The main orchestration and control concept of HYPER-AI is inspired by autonomic systems which employ swarmed computing schemes. Its objective is to simplify smart multi-node deployment scenarios through AI-driven self-configuration, self-healing, self-optimising, and self-protecting mechanisms at runtime. The project suggests flexible integration of resources at the edge, core cloud, and along big data processing and communication channels for energy, time, and cost-efficient execution of dynamic and data-driven application workflows.

1

Design an open architecture for HYPER-AI, promoting collaborative development and bringing computation closer to the edge with decentralised AI. It aims to deliver a scalable mesh architecture, incorporating a multi-objective optimisation framework.

2

Ensure dynamic cognitive decision-making in HYPER-AI throughout the application lifecycle. Enable continuous incremental learning for perception entities, optimising Quality-of-Service (QoS) and Quality-of-Experience (QoE) by strategically offloading processing operations to edge resources.

3

Develop autonomic system entities for Smart-Nodes’ autonomy and rapid coordination during application design and runtime.

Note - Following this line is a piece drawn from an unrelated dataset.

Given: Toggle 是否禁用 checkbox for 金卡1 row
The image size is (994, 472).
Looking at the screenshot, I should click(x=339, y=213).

HYPER-AI delivers optimisation tools, creating autonomous Smart-Nodes with dynamic pooling of network resources based on real-time situation awareness.

4

Safeguard the openness of HYPER-AI outcomes, promoting social innovation and engaging external stakeholders. Adopting open science practices, the project stimulates an actively engaged international community aligned with EU Open Research principles.

5

Demonstrate HYPER-AI’s usability, performance, and interoperability in various use cases. The project focuses on improving application deployment time, reconfiguration efficiency, and network coverage.

6

Emphasise wide communication, efficient dissemination, and vertical exploitation of HYPER-AI results. Propose novel business models, study market uptake, and investigate disruptive models for incentivised and secure Edge resource sharing, contributing to the European data economy.

eBOS Role in the Project

In the HYPER-AI project, EBOS plays a crucial role in various aspects. eBOS will contribute to managing the registration and lifecycle of nodes within the Computing Continuum, ensuring smooth resource engagement. Additionally, EBOS will contribute in developing open connectors, enabling transparent management and interoperation of computing swarms across diverse hardware and software environments. As a leader, eBOS will integrate technological enablers and architectural modules, ensuring interoperability and modularity to accommodate future service requirements. Finally, eBOS will leverage its expertise gained from developing the EO4EU platform, funded by the European Commission’s Horizon Europe initiative. Drawing from this experience, EBOS will contribute to the front-end development of HYPER-AI, programming platform, facilitating the specification and orchestration of deployment workflows for HYPER-AI applications. This synergy between projects underscores EBOS’s commitment to advancing innovative solutions across diverse domains, enhancing the accessibility and usability of cutting-edge technologies.